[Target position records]
>>>>>

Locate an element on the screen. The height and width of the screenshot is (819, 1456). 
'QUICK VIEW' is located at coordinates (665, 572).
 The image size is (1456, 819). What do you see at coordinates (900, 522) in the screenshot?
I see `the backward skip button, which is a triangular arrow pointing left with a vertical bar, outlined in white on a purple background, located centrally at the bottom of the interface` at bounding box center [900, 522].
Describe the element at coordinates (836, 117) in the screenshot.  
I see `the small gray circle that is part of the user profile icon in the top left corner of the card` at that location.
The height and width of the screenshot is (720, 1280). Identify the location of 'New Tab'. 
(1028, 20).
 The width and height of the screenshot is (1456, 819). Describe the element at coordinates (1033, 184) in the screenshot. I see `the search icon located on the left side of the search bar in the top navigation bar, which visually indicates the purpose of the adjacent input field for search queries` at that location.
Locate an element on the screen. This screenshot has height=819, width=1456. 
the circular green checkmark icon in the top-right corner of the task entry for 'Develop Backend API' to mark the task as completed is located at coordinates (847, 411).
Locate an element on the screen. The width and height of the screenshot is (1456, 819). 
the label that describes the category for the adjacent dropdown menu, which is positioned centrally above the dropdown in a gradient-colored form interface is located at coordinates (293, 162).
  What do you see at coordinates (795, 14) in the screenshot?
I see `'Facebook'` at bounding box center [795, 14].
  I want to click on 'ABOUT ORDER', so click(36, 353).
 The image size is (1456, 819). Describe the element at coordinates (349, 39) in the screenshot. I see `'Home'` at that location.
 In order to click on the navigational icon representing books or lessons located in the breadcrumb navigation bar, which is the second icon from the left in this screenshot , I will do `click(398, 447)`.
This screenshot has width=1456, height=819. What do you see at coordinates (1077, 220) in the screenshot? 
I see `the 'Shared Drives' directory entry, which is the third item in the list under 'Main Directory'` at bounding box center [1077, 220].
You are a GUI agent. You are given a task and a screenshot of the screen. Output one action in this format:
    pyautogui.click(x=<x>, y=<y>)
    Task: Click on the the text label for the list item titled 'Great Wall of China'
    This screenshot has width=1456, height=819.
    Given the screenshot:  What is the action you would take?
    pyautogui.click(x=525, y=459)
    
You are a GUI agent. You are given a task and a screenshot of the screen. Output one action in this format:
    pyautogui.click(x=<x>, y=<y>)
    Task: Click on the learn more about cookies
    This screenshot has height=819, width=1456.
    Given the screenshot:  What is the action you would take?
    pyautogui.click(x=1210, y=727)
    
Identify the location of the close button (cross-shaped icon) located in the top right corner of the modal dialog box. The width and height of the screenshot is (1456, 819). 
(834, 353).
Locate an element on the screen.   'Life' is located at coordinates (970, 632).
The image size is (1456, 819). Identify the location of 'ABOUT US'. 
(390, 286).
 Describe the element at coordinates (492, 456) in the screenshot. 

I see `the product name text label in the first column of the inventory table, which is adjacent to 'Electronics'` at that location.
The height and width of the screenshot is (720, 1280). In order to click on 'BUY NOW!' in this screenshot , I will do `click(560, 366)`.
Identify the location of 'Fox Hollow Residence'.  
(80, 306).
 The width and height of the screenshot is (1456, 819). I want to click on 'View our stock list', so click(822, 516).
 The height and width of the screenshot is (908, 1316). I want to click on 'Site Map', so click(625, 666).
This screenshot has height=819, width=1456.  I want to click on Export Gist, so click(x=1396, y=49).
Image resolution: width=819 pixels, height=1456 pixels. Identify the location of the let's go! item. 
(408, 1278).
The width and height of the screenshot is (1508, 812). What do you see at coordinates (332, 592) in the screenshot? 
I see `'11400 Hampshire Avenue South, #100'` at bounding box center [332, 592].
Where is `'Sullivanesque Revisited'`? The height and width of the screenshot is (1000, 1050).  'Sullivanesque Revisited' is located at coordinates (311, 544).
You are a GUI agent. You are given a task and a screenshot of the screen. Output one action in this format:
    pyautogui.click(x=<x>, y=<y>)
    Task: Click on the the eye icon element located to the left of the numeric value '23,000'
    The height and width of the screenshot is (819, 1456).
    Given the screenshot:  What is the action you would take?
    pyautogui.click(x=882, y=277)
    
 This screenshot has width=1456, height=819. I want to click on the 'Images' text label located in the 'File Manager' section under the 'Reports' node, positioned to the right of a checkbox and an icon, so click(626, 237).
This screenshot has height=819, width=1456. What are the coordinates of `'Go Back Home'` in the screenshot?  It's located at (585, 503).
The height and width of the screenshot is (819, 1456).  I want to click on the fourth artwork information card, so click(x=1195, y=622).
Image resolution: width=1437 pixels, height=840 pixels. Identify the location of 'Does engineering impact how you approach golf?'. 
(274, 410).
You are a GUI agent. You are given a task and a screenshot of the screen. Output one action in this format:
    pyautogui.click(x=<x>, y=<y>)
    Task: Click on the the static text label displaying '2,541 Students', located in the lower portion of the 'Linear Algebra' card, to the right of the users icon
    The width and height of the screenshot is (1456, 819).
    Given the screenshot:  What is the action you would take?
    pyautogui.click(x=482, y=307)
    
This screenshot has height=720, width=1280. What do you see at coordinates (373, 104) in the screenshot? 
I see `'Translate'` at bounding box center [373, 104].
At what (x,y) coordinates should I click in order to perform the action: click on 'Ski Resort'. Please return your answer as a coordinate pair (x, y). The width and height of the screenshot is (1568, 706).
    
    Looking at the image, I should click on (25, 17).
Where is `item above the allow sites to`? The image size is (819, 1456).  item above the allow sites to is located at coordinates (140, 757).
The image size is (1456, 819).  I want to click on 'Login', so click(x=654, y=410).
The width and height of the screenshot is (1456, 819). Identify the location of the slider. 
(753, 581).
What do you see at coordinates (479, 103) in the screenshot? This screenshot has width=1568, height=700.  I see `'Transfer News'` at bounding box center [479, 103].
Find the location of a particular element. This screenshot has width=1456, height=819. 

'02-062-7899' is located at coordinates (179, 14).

<<<<<

JOB
Arrange the records from the line holding "so click(x=654, y=410)." through the end of the records, inclusive, as a two-column CSV with the columns instruction and answer. Give one row per record, with each value in a single quoted field and line breaks replaced by spaces.

WORKED SOLUTION
instruction,answer
"The image size is (1456, 819).","I want to click on 'Login', so click(x=654, y=410)."
"The width and height of the screenshot is (1456, 819). Identify the location of the slider.","(753, 581)."
"What do you see at coordinates (479, 103) in the screenshot? This screenshot has width=1568, height=700.","I see `'Transfer News'` at bounding box center [479, 103]."
"Find the location of a particular element. This screenshot has width=1456, height=819.","'02-062-7899' is located at coordinates (179, 14)."